Even Bert the uniformed commissionaire at the front desk was giving live phone interviews. As I headed for Mathew Street, the home of the new Cavern Club, I heard him tell one radio station in New York, ‘Liverpool is so stunned the buses and the ferries across the Mersey have stopped running.’
On the wall opposite the Cavern there’s a sculpture by my old mate Arthur Dooley called The Madonna. It depicts the Virgin Mary holding four babies in her arms and carries the inscription: ‘Four Lads who Shook the World’.
Mathew Street was deserted apart from Charlie, a photographer, from the Liverpool News agency Mercury Press.
‘We’re not going to get much here,’ said Charlie.
And then I had a brainwave.
We pooled our lunch money and I went to Fishlocks the Florists around the corner and bought a wreath. We grabbed a pretty young blond who was passing by and got her to lay the wreath in front of Arthur’s Madonna.
’Who’s John Lennon?’ she asked. ’Was he one of the Monkees?’
Charlie’s iconic image of Liverpool a City of Sorrow went around the world as did my interview in which he described how thousands of people had gathered in Mathew Street to lay floral tributes to John Lennon.
The Grapes Pub in Mathew Street where the Beatles used to drink was still closed but Alan Williams and Bob Wooler were already waiting outside for opening time. Alan was the Beatles first manager who famously couldn’t find his contract when Brian Epstein steamed in and took stewardship of the Fab Four. Bob was the Disc Jockey in the old Cavern Club when Cilla Black was the hat check girl. Unlike their contemporaries they had failed miserably to make millions out of the Merseybeat phenomenon and largely made their drinks money by tapping up tourists in the Grapes.
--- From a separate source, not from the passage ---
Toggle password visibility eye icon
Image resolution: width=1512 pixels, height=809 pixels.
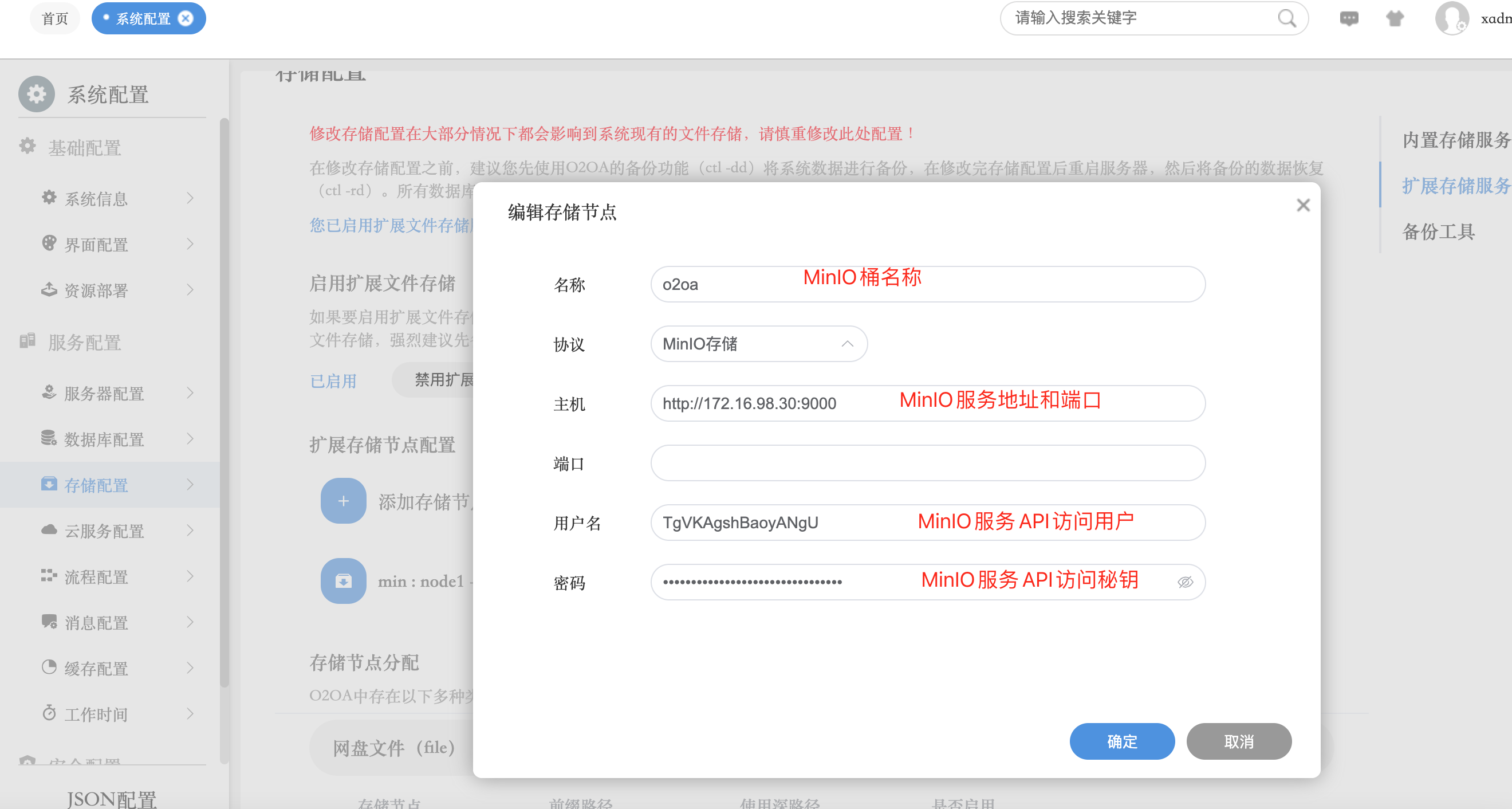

But they knew they could make big bucks from the American reporters who were already on the train from London to Liverpool the City of Sorrow.
That evening Roger Wilkes presented an hour long tribute to John Lennon, his life and his death far away from his Liverpool home.
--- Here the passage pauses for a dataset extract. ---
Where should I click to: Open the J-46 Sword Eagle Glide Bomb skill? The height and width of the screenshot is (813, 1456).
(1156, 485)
And afterwards we joined Wooler and Williams in the Grapes.
‘The drinks are on us,’ shouted Williams waving a fistful of dollars. And when I left at closing time I had little recollection of going home.
The following morning the telephone rang.
It was Ruby Williams.
‘What’s up now?’ I mumbled.
‘The dockers have walked out in sympathy with John Lennon. Roger wants you to do a report.’
I yawned, ‘F*ck off and stop taking the piss. I have the day off to do my Christmas shopping.’
And then I went back to sleep convinced that I would wake up in the morning and learn it had all been a nightmare.